My family and many friends share the sentiment. To a greater or lesser degree, they have all faced challenges over the past two years — and it’s taken its toll.

You can see it on their faces. They are filled with emotion when they hear the slightest bit of kindness. They’re scared, anxious, worried, tired and ill from worry. It can’t go on. And it shouldn’t.

We have both the vaccine and antiviral drugs. It’s never going to get much better than that, in terms of how we treat Covid.

First Minister Nicola Sturgeon reacts during a Covid-19 update statement on the Omicron variant in the Scottish Parliament today

Nicola Sturgeon, First Minister reacts to a Covid-19 Update Statement today on the Omicron variant at the Scottish Parliament

But unless and until we take lockdowns off the table, the vast majority of the population, for whom the virus presents very little threat — that is to say people under the age of 50 — are going to have their lives ruined in perpetuity by governments too weak or too cowardly to show the kind of wisdom and leadership the situation demands.

This is what we have to do. And by that I don’t mean striving for ‘zero Covid’, or fundamentally altering the way society works. I mean accepting that it’s an imperfect compromise — like almost everything in life — and just doing our best to stay safe.

Like we do every time we cross the road or plug in an appliance or boil the kettle — or do any of the million other things that might, theoretically, lead to our demise.

People deal with difficulties of today by planning for the future.

You can take that away and it will be all you have left of hope. And right now, hope is the only thing that’s keeping many people afloat.

Give Lily, the coldest of Lilies, a warm coat 

There were many unusual looks on show at Monday night’s 2021 Fashion Awards at the Royal Albert Hall; but most striking of all was singer Lily Allen, who must have been freezing in a backless, sideless silver waistcoat — not least because there isn’t an ounce of flesh on the poor woman.

Although I understand that being thin is a virtue, you shouldn’t be too proud to show it.

Watching part two of the BBC’s much-hyped documentary, The Princes And The Press, the only thing of real interest was the amount of jewellery that presenter Amol Rajan wears. It is actually much more than that of the Duchess Of Sussex. This is a significant feat.

Labour leader Sir Keir Starmer’s reshuffle is the very definition of rearranging deckchairs on the Titanic. Perhaps the most shocking thing about Ed Miliband was his move from shadowbusiness to shadowclimate change. It is hard to believe that Ed Miliband was even there. 

For thought: Menopause

It was quite troubling to learn that there have been an increase in employment tribunals citing menopause over the last few years.
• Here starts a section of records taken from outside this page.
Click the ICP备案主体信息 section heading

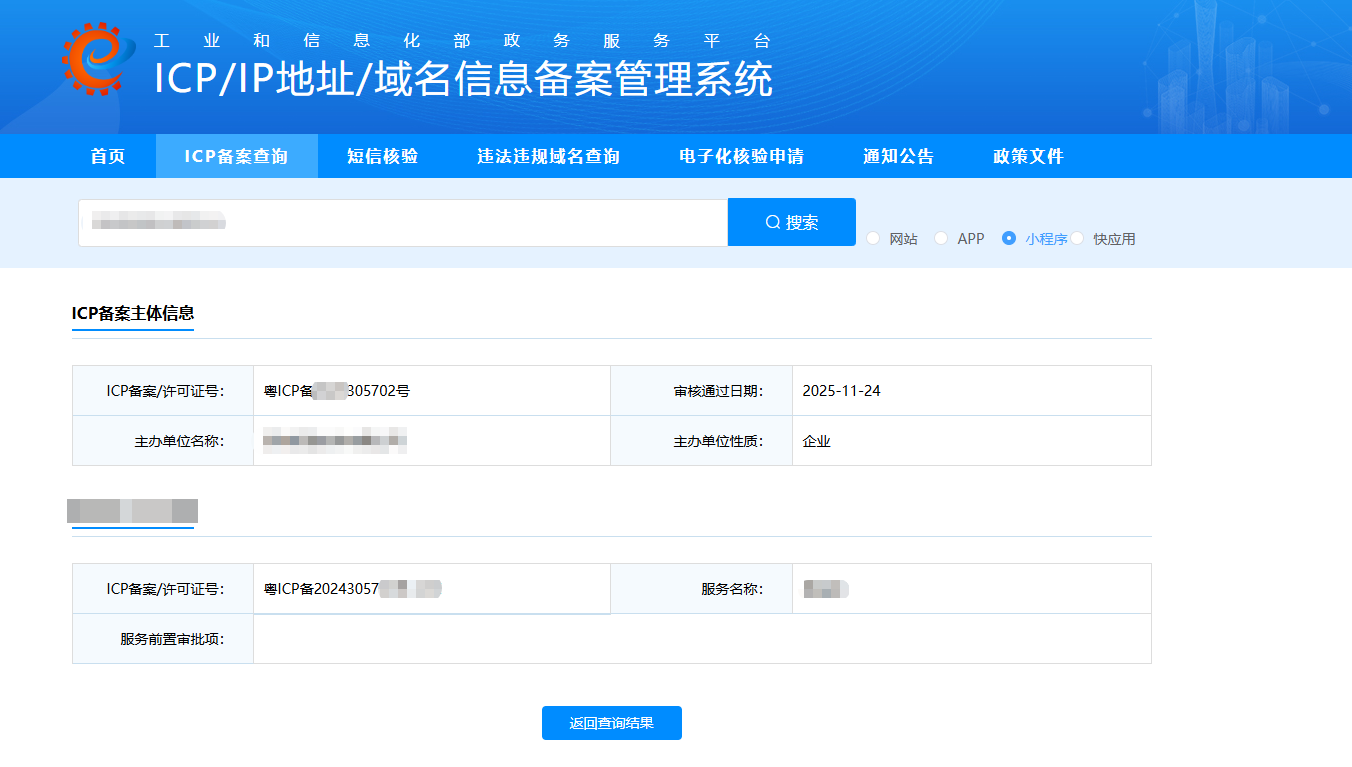point(133,313)
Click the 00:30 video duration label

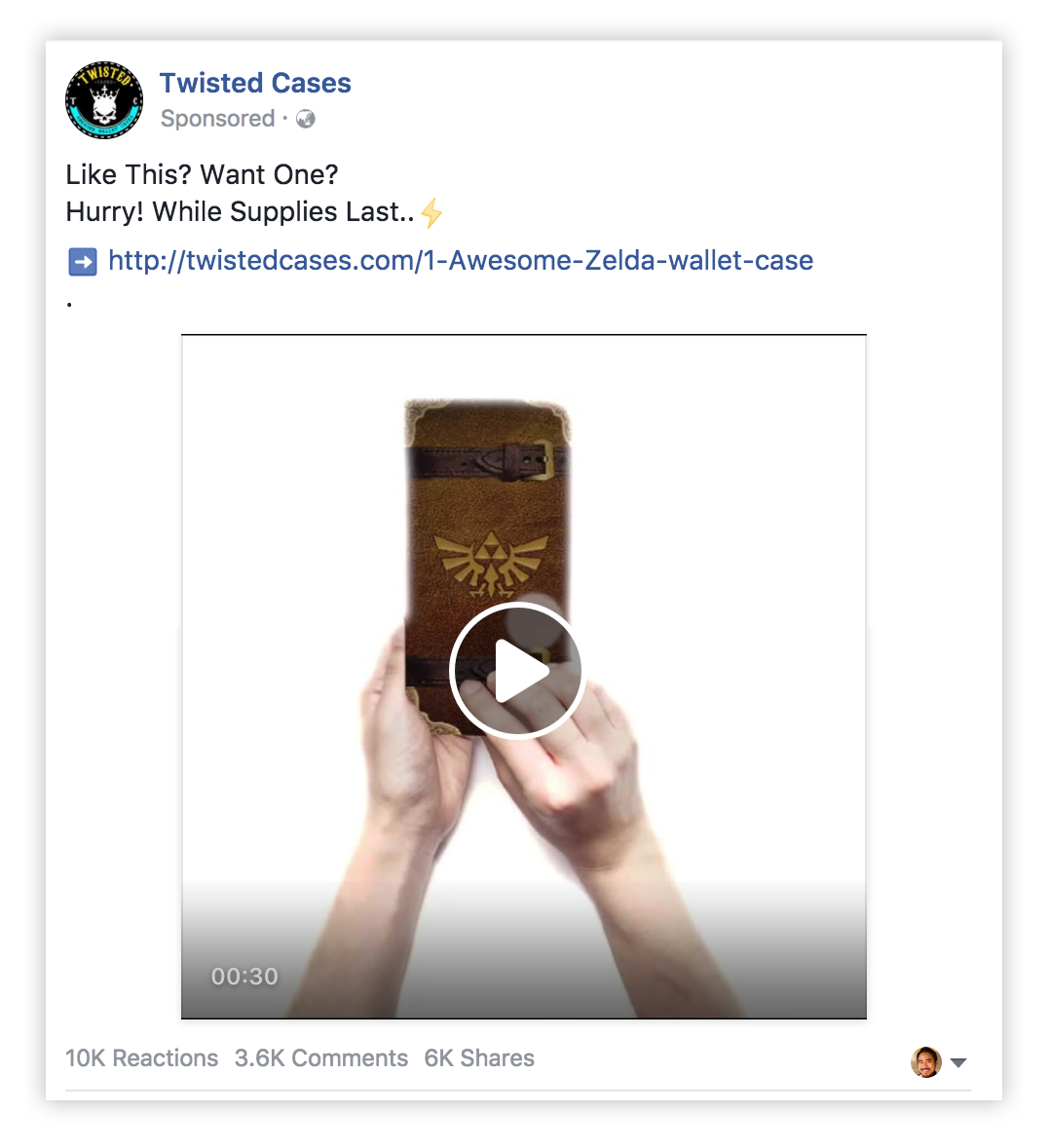(244, 976)
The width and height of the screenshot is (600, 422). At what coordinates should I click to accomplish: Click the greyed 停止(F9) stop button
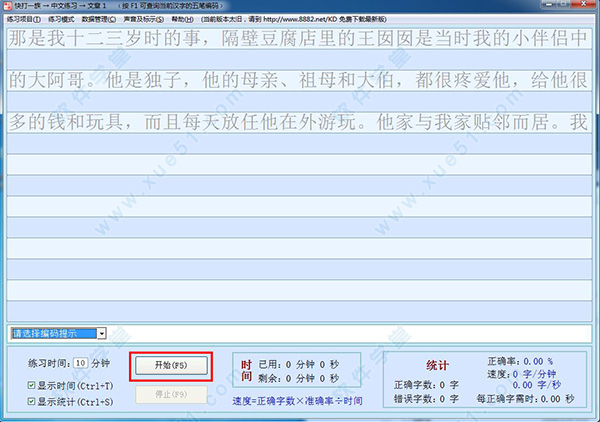point(170,394)

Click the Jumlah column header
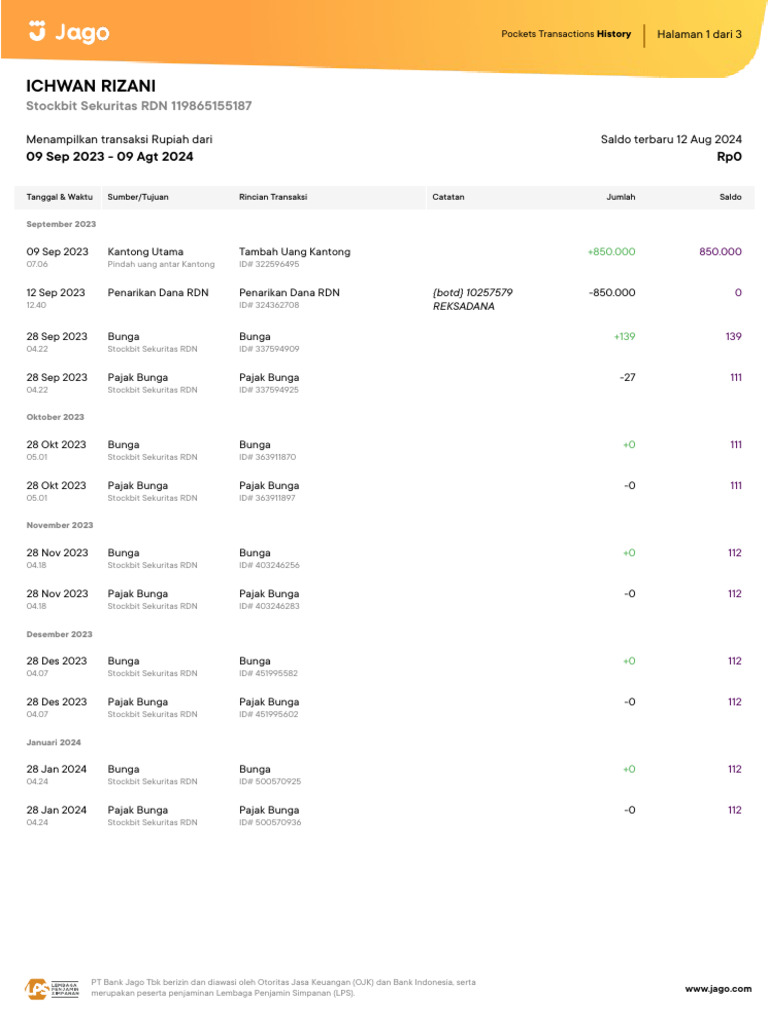[621, 197]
Of course, it’s important that menopausal women stick up for themselves. But I wouldn’t want to end up in a situation where employers are reluctant to hire or promote women of menopausal age for fear of ending up in litigation.

Midlife women already find it hard enough to obtain work, since they’re often coming back into the marketplace after years off caring for children; let’s not erect another barrier to entry.